# THE TASK
The required output is the exact text of the lines from the line containing "This screenshot has height=690, width=1554." through the final line below, inclusive, without pictures.

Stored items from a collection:
|---|

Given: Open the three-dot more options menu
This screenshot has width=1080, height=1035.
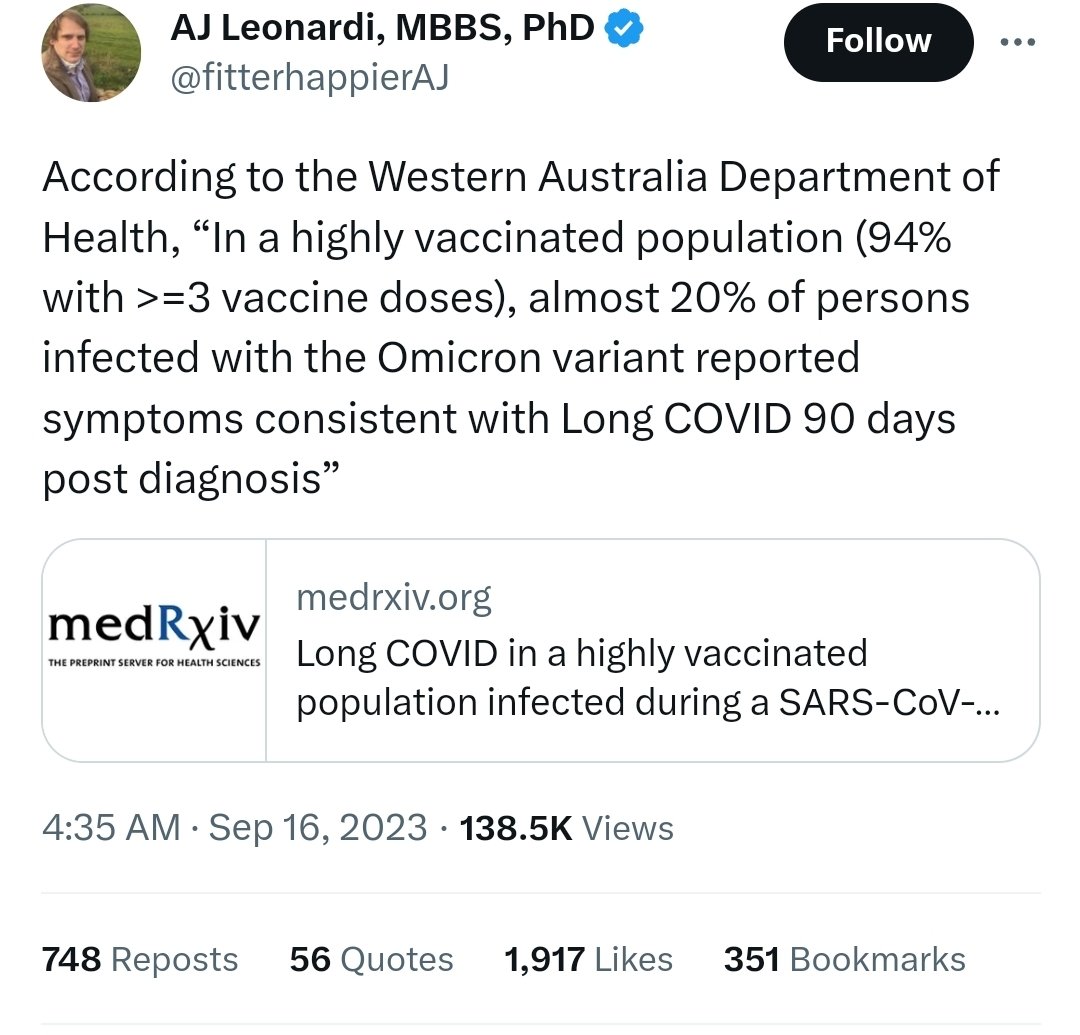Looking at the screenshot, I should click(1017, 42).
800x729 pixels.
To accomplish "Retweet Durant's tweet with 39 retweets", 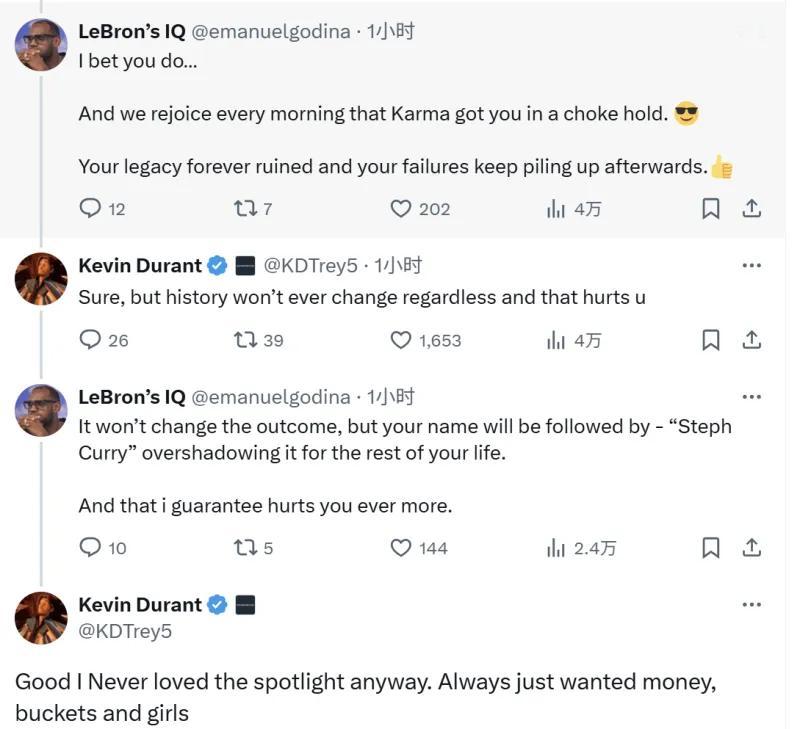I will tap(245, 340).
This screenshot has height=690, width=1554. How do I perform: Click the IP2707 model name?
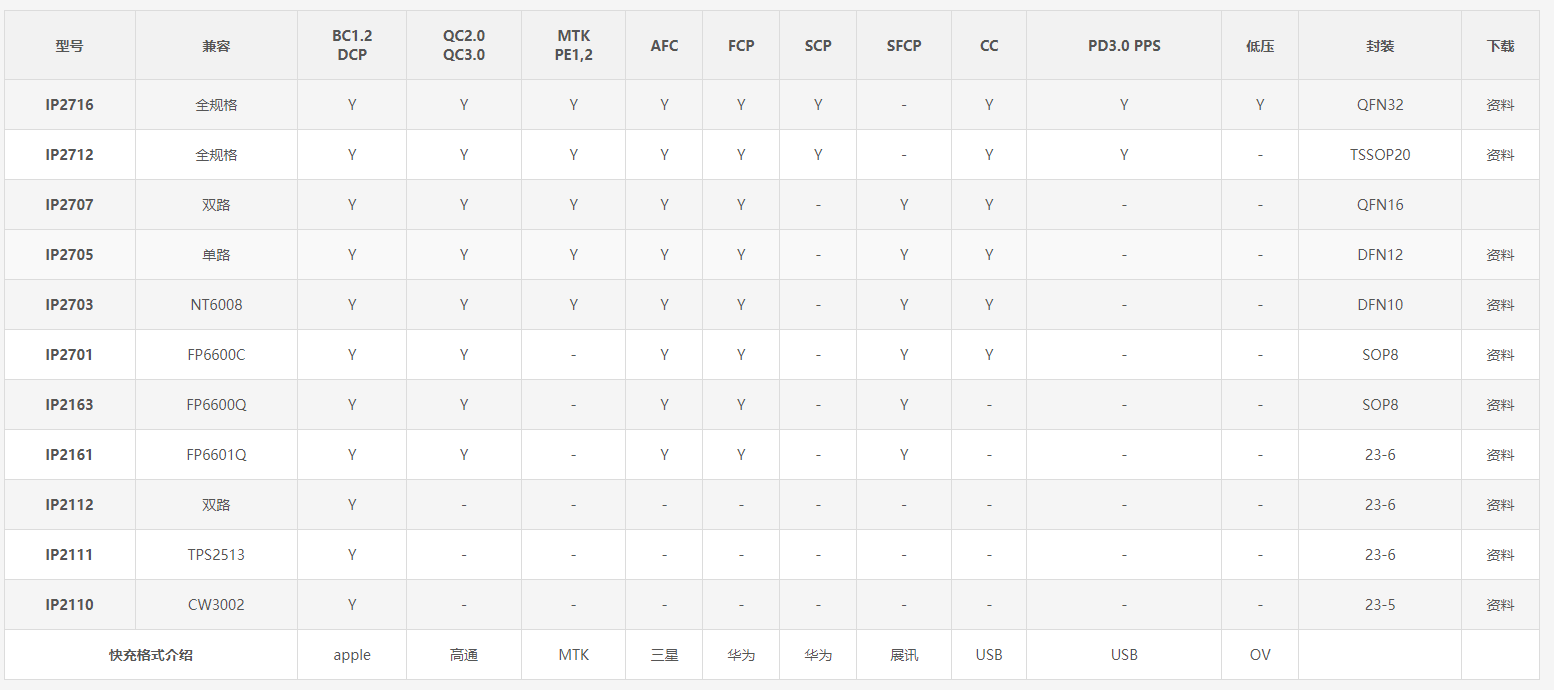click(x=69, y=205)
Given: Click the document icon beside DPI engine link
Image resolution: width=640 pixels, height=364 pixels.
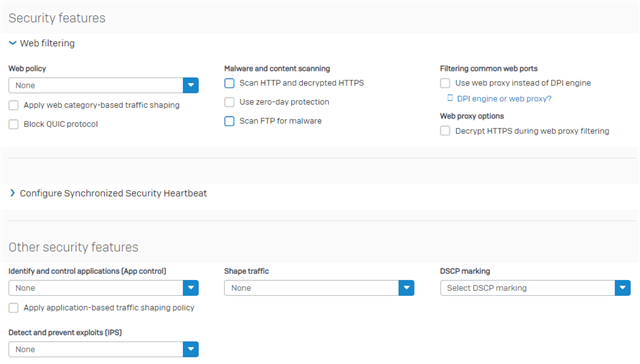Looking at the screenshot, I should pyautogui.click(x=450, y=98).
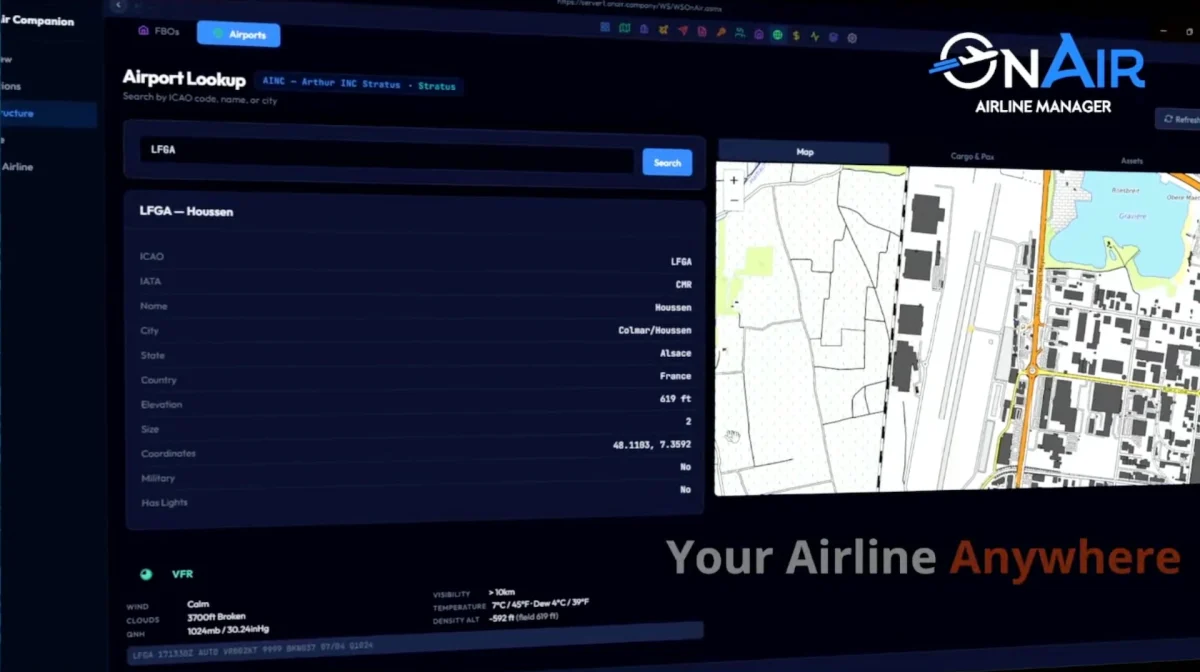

|---|

# SOLUTION FOR THIS TASK
This screenshot has height=690, width=1554. How do I perform: Click the IP2707 model name?
click(x=69, y=205)
Given: Click the document icon beside DPI engine link
Image resolution: width=640 pixels, height=364 pixels.
Looking at the screenshot, I should pyautogui.click(x=450, y=98).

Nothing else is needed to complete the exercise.